What a story about his old man - playing footy with one hand.

LostDoggy
29-04-2008, 10:14 PM
The thing I don't like about Kirk is he allowed to man handle opposition stars weekly and get away with it. In the past his treatment of West has been poor and the umps have let him get away with it.
It upsets me even more when you hear Boyd's game on Kerr has been completed blown out of proportion.

BulldogBelle
29-04-2008, 10:23 PM
Excellent analysis DRB - thoroughly enjoyed reading it - Kirk is one of my favourite non bulldogs.

bornadog
30-04-2008, 06:42 PM
The thing I don't like about Kirk is he allowed to man handle opposition stars weekly and get away with it. In the past his treatment of West has been poor and the umps have let him get away with it.
It upsets me even more when you hear Boyd's game on Kerr has been completed blown out of proportion.

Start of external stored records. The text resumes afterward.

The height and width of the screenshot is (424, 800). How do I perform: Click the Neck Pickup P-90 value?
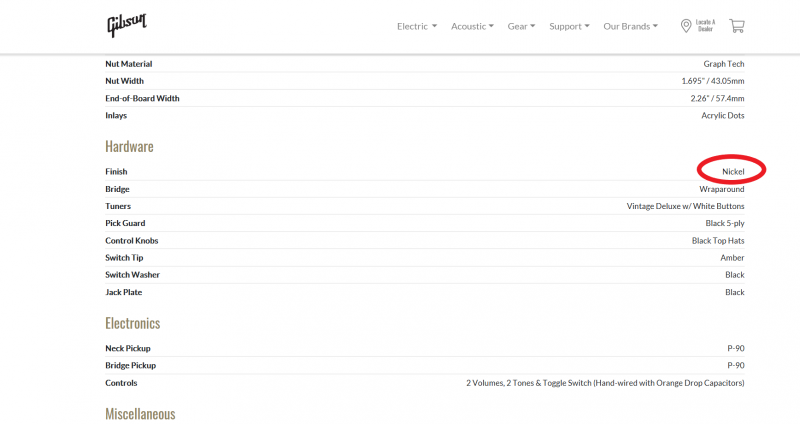coord(735,348)
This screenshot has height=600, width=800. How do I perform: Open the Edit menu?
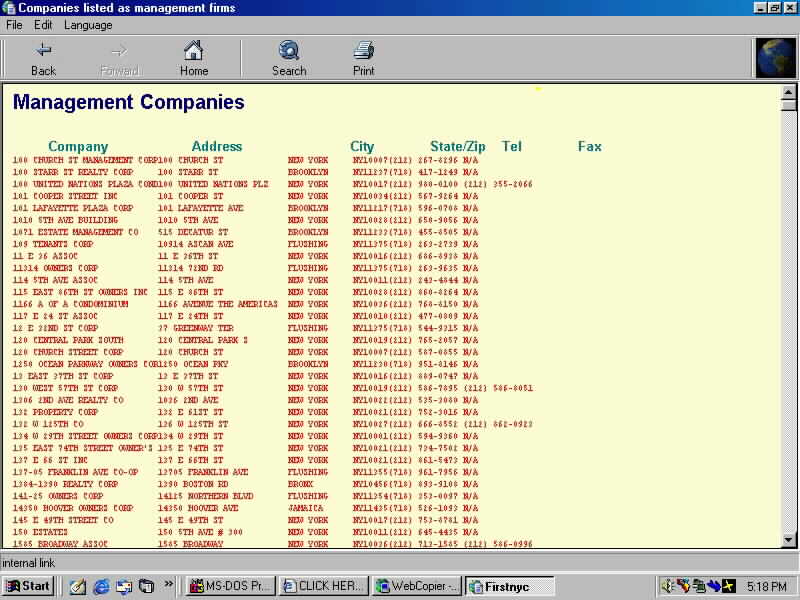pyautogui.click(x=43, y=25)
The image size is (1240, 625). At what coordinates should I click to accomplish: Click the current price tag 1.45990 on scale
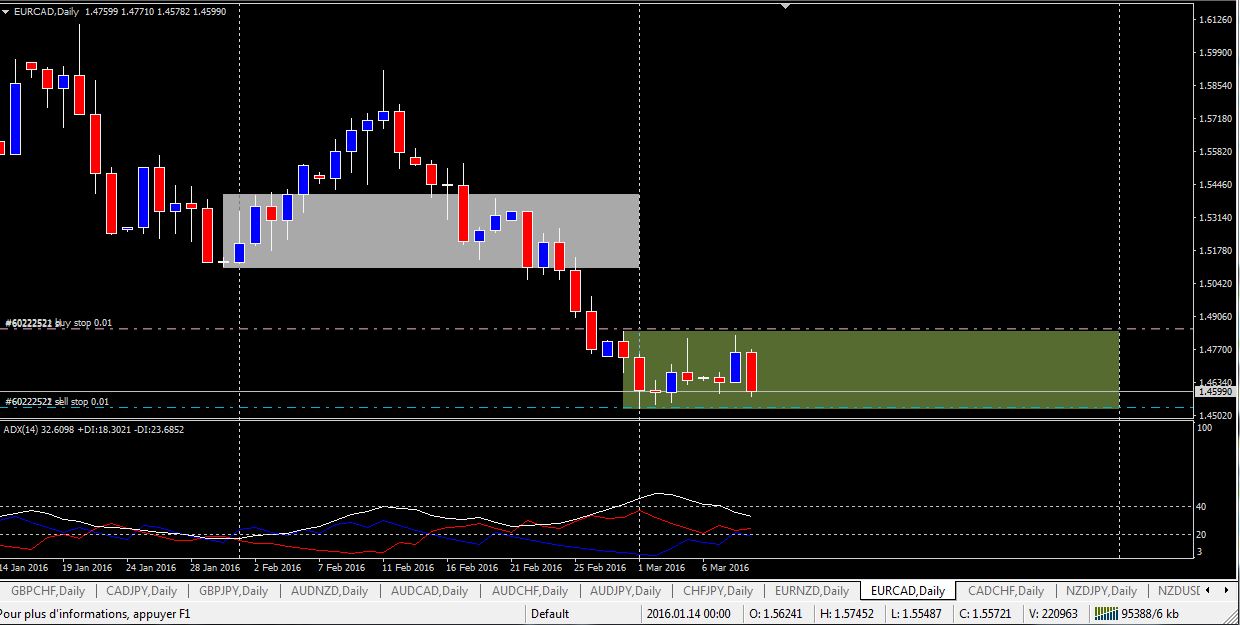point(1215,391)
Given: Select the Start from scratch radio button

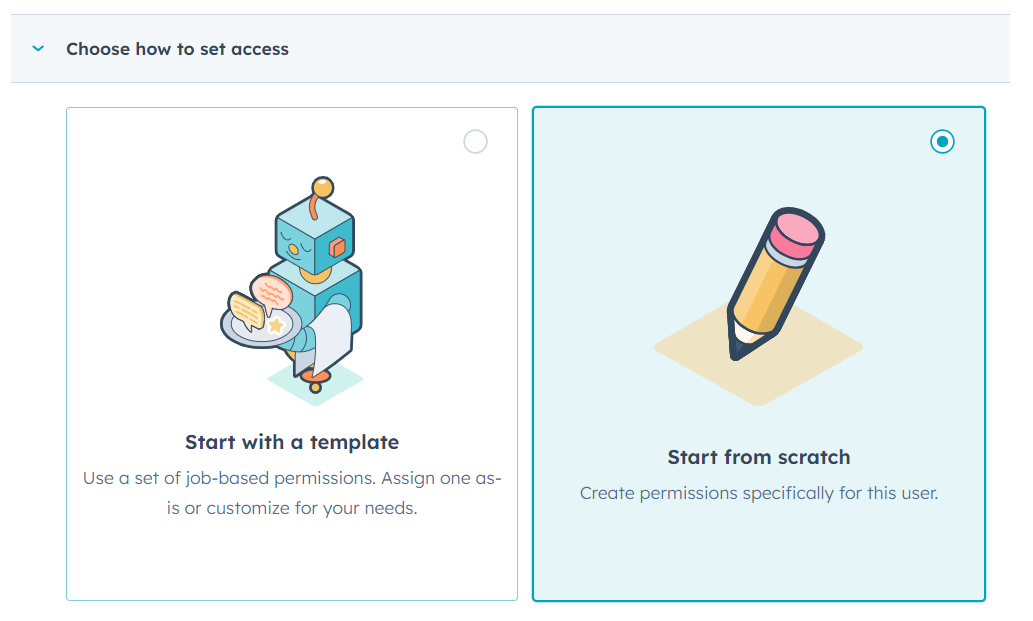Looking at the screenshot, I should (x=942, y=142).
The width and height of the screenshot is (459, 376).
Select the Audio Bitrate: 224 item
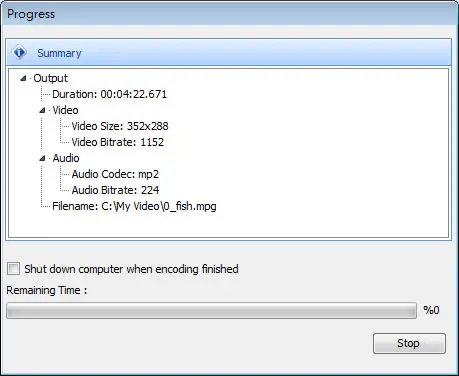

I am with you ES, I think he gets away with alot. We should play games with Sydney and counter tag Kirk with Boyd. Now that would be funny.

Mantis
30-04-2008, 09:18 PM
I am with you ES, I think he gets away with alot. We should play games with Sydney and counter tag Kirk with Boyd. Now that would be funny.

Why would it be funny?

I have Kirk in a couple of my supercoach teams, why you ask? Because he wins contested possessions and clearances meaning he is a pretty good scorer. Why don't we call there bluff and put our best run with player on one of there best hard ball winners?

bornadog
29-07-2008, 05:02 PM
Why would it be funny?

I have Kirk in a couple of my supercoach teams, why you ask? Because he wins contested possessions and clearances meaning he is a pretty good scorer. Why don't we call there bluff and put our best run with player on one of there best hard ball winners?

Tactics this time round will be interesting, given we are down on hard ball gets.

Sockeye Salmon
29-07-2008, 05:11 PM
Whilst researching Ryan O'Keefe I noticed that Brett Kirk has had 91 clangers this year.

That's gotta be some kind of record.

bornadog
29-07-2008, 05:27 PM
Whilst researching Ryan O'Keefe I noticed that Brett Kirk has had 91 clangers this year.

That's gotta be some kind of record.

Maybe he isnot having as good a season as in previous years and its making a bit of a difference to Sydney's results.